Taco Maker grows to U.S., LatAm; launches new concept
The owners of the Taco Maker chain in Puerto Rico are setting their sights on other markets on the U.S. mainland and in Central and Latin America to fuel growth in 2014, when the company also plans to expand on a newly introduced modular restaurant concept they believe is the cornerstone to successfully bucking local economic conditions.
In an interview with this media outlet, Carlos Budet, president of FransGlobal, which manages the brand in Puerto Rico, said the company’s footprint will include the stateside markets of Miami, Orlando, Las Vegas, Houston and Utah, where they have sold a combined 30 franchise licenses.
In Venezuela, the company is opening its third and fourth restaurants, and has another five license agreements signed for future openings.

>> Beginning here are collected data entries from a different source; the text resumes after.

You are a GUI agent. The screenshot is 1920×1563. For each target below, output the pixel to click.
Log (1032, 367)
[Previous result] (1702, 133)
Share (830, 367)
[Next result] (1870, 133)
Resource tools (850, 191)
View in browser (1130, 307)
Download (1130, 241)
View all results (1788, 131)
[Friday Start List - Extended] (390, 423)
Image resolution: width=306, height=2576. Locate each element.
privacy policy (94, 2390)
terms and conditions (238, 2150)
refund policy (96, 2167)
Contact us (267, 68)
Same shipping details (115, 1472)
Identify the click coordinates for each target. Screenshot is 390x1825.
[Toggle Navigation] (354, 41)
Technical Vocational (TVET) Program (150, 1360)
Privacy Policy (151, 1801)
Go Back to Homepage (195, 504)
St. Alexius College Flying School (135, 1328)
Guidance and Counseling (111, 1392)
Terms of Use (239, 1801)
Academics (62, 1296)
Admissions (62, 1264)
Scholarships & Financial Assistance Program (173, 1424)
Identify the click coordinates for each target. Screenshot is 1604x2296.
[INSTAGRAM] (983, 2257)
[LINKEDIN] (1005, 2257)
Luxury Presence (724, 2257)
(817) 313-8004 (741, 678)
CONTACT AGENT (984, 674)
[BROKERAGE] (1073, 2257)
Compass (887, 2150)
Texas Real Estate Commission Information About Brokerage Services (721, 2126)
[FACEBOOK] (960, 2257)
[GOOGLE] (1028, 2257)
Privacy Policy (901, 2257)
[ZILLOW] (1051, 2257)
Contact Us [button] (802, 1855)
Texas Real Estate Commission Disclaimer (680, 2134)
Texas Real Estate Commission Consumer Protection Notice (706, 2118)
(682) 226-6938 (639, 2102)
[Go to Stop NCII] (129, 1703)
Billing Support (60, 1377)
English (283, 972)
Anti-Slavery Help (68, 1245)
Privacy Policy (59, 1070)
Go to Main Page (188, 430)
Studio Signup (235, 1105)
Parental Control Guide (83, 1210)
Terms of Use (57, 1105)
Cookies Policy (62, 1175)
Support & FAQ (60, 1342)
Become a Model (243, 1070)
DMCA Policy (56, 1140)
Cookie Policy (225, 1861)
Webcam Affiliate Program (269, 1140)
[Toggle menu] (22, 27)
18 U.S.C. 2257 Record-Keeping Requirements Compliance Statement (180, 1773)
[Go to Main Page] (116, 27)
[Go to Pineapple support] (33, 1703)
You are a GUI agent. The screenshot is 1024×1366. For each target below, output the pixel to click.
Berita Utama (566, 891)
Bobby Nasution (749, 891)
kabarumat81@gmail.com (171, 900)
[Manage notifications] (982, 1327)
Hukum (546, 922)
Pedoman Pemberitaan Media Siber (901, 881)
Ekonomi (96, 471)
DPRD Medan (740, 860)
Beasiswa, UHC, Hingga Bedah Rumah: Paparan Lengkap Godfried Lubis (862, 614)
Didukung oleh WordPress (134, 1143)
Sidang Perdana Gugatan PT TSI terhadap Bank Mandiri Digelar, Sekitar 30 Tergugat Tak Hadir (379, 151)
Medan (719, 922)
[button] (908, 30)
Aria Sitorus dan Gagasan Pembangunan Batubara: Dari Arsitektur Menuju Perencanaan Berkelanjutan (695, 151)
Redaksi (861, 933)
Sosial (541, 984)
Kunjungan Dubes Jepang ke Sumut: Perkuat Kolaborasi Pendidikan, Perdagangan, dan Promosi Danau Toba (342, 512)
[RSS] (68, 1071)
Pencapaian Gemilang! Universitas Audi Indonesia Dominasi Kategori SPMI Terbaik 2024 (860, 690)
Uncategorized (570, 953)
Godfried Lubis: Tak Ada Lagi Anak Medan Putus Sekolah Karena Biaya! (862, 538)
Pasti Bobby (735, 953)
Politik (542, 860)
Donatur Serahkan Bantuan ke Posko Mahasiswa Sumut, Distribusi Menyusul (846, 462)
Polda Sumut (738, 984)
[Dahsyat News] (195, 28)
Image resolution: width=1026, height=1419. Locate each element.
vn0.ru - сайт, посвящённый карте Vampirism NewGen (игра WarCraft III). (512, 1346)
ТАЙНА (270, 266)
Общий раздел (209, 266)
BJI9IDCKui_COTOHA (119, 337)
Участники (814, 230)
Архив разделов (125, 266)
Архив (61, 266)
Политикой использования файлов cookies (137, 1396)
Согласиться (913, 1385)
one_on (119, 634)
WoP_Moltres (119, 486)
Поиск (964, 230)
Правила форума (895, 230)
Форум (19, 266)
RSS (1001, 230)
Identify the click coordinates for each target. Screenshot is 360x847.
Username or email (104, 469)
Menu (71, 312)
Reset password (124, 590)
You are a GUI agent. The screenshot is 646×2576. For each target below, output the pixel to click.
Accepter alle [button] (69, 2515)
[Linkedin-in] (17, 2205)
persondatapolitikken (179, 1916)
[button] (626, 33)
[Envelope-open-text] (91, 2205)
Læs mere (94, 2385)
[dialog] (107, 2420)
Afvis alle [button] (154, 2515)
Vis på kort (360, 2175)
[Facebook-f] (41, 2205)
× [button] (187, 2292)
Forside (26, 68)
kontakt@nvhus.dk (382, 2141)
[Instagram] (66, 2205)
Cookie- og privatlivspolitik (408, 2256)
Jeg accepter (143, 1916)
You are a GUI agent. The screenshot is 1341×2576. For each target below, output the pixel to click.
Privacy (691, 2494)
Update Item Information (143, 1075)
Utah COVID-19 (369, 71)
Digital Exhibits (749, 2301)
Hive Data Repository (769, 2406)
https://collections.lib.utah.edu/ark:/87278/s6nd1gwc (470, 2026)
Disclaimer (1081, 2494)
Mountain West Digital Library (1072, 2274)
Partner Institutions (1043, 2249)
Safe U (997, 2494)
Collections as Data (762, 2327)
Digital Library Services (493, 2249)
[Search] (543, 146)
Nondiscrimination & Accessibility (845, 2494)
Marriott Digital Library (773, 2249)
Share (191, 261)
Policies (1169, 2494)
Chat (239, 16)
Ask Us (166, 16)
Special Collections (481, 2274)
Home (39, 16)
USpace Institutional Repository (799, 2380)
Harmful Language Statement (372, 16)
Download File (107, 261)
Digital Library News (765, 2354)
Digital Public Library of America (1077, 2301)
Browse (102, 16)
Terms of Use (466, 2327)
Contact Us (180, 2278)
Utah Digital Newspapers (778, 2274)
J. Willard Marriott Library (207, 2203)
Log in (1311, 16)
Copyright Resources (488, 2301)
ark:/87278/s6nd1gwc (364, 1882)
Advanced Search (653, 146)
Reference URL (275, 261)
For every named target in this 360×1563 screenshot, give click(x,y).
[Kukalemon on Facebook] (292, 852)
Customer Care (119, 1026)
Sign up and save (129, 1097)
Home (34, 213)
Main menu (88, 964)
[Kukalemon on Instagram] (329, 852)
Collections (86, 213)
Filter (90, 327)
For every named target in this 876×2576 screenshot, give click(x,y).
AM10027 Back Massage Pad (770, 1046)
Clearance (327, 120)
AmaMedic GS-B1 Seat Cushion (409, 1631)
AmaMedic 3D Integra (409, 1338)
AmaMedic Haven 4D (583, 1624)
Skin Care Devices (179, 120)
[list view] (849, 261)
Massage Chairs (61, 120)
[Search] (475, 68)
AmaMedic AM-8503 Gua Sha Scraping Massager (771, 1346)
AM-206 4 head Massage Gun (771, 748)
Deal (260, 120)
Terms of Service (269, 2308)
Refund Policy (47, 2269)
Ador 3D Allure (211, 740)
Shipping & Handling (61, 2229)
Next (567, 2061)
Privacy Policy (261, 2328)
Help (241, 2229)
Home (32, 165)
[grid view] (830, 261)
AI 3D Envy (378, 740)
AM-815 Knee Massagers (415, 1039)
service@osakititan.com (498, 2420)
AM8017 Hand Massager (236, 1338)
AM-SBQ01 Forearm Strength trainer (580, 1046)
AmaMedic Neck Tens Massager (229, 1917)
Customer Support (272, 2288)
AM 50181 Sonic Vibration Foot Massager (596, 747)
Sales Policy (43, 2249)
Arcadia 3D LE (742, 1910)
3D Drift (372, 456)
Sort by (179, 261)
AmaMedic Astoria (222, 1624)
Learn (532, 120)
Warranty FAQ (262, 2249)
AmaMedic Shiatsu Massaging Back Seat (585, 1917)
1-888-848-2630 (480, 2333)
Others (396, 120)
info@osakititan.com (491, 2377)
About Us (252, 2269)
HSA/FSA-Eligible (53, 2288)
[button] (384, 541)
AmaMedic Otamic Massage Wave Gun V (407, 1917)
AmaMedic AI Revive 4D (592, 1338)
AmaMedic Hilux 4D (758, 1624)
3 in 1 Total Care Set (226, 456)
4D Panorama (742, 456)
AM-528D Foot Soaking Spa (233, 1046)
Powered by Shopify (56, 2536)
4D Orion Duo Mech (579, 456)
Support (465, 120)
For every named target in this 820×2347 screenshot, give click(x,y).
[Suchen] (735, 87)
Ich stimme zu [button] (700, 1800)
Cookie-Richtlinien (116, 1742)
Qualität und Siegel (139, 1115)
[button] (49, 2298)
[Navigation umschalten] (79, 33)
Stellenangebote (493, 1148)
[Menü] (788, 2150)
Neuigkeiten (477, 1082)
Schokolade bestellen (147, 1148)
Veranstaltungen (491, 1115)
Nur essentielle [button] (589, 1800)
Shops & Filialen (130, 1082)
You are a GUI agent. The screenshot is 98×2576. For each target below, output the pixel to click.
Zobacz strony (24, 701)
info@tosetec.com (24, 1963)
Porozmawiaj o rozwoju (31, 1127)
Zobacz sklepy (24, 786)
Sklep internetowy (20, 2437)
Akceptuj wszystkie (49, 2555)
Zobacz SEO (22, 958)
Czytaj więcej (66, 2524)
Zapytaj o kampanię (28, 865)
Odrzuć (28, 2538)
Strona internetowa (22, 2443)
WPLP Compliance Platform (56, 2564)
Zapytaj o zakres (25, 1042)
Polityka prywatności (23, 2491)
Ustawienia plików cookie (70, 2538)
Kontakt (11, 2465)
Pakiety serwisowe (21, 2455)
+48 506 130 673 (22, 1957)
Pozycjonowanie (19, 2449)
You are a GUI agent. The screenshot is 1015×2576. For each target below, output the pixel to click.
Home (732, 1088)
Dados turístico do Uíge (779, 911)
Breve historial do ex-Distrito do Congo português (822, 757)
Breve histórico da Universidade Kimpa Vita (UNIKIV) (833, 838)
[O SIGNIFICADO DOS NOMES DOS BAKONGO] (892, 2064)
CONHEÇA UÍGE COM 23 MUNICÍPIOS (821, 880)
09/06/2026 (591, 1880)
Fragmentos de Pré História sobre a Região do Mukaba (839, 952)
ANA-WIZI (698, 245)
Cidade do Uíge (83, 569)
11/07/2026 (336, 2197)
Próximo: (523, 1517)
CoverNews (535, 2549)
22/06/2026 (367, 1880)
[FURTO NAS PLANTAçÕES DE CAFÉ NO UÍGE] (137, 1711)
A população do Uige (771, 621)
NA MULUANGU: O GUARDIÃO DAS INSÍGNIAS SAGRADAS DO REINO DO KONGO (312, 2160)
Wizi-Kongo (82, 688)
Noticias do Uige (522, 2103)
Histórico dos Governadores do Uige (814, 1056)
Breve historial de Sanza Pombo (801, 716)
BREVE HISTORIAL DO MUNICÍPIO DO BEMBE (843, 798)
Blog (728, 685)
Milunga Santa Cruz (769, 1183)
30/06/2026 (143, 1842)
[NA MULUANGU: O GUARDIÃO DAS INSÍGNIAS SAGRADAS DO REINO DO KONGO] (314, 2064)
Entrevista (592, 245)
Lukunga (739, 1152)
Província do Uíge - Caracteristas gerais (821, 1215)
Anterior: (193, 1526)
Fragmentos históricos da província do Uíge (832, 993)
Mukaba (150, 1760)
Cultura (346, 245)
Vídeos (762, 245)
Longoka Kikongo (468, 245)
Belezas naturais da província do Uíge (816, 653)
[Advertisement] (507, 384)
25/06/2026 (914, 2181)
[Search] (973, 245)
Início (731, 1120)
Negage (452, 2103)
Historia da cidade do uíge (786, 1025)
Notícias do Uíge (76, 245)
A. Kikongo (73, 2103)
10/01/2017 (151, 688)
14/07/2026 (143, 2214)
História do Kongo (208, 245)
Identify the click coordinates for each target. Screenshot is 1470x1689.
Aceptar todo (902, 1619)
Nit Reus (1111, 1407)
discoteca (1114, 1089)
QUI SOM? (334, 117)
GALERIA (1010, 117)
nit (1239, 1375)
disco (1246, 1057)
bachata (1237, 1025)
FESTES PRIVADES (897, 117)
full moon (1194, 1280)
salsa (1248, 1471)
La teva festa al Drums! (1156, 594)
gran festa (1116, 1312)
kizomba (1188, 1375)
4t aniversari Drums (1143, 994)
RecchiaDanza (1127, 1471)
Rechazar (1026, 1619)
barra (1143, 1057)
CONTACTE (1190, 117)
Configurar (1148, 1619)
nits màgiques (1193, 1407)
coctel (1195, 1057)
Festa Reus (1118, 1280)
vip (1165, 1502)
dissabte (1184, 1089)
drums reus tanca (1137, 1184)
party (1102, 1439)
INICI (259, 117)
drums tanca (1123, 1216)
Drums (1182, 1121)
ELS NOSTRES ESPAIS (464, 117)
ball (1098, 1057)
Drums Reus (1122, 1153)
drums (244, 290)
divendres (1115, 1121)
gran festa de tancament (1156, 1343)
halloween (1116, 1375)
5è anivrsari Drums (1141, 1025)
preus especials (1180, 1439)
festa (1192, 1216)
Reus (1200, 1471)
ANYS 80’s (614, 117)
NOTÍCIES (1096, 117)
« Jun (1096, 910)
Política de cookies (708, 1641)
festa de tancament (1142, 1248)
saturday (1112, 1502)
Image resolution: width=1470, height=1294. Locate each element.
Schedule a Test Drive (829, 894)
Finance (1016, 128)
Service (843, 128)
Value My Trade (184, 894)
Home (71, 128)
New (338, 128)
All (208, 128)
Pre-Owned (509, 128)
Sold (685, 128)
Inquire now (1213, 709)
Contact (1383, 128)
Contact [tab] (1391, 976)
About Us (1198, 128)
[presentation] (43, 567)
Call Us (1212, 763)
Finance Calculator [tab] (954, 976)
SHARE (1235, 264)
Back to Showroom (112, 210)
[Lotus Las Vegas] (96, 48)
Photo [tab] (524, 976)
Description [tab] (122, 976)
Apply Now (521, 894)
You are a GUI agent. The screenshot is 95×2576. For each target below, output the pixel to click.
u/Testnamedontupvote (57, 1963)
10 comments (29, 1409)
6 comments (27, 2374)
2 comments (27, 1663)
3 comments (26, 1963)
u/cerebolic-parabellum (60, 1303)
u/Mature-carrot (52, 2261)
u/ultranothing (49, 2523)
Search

“South America will be one of our biggest growth areas because we have less competition, labor is less expensive, and construction is cheaper,” Budet said.
FransGlobal plans to capitalize on its positive experience in Venezuela so far to start up talks with potential franchisees in Costa Rica, Panama and Colombia, Budet added.
“We have a strong case in Venezuela, where our numbers are excellent. It’s not the same to approach someone in Costa Rica and show them the Puerto Rico operation, than to also show them an example of how it’s going in their region,” the executive noted.
Reinventing Puerto Rico strategy
In Puerto Rico, the Taco Maker chain comprises 105 restaurants — a number that will increase in coming months with the addition of at least 15 new eateries in 2014.
Three of those will be in the form of a new modular concept that is smaller, more efficient and less expensive to build, Budet said.
For an investment of about $250,000, a franchisee can build an 864 square-foot version of a Taco Maker, with the same menu and recipes. That cost is about half of what is needed to build a full-scale restaurant, and construction time is between 80 and 120 days, about 35 percent shorter.
“We’re focused on being able to offer clients a more affordable investment option because building a full-scale Taco Maker costs about $500,000, but future and existing franchisees will be able to build their restaurant for half of that, which is much easier to get in this economy,” Budet said, noting FransGlobal has already sold 35 franchise licenses in Puerto Rico for modular and regular restaurants to be built down the road.
“Certainly, in times like these we’re facing, it is imperative that we identify ways to reinvent ourselves, that are innovative and give tools to current or future entrepreneurs to do their part in finding solutions to Puerto Rico’s economic development,” he said. “We’re very excited about the launch of this concept and we’re sure it will be key to our record growth in 2014.”
The first modular Taco Maker restaurant opened in Morovis in September, with two more planned for Bayamón and Cupey during the first quarter of 2014. The Morovis location — which employs about 15 people — has already reflected lower electricity bills of between $900 and $1,100 a month, vs. $2,500 to $3,000 for a full-sized restaurant. The savings are attributed to more efficient kitchen equipment, LED lighting and inverter-based air conditioning systems.
“This smaller concept allows us to have presence in places where perhaps a full-sized restaurant wouldn’t fit,” said Steven McClintock, vice president of sales and marketing for FransGlobal.
The so-called hybrid structure, which combines cement and metal elements, has a seating capacity for 24 people inside and 24 people outdoors, he said.
Despite the planned string of openings, FransGlobal executives acknowledged that about seven Taco Maker restaurants closed in the last year for different reasons, including high operating costs and excessive property rental fees.
“Still, we were able to reopen five of them with new cost structures, and we’re currently supporting franchisees in renegotiating leases,” Budet said.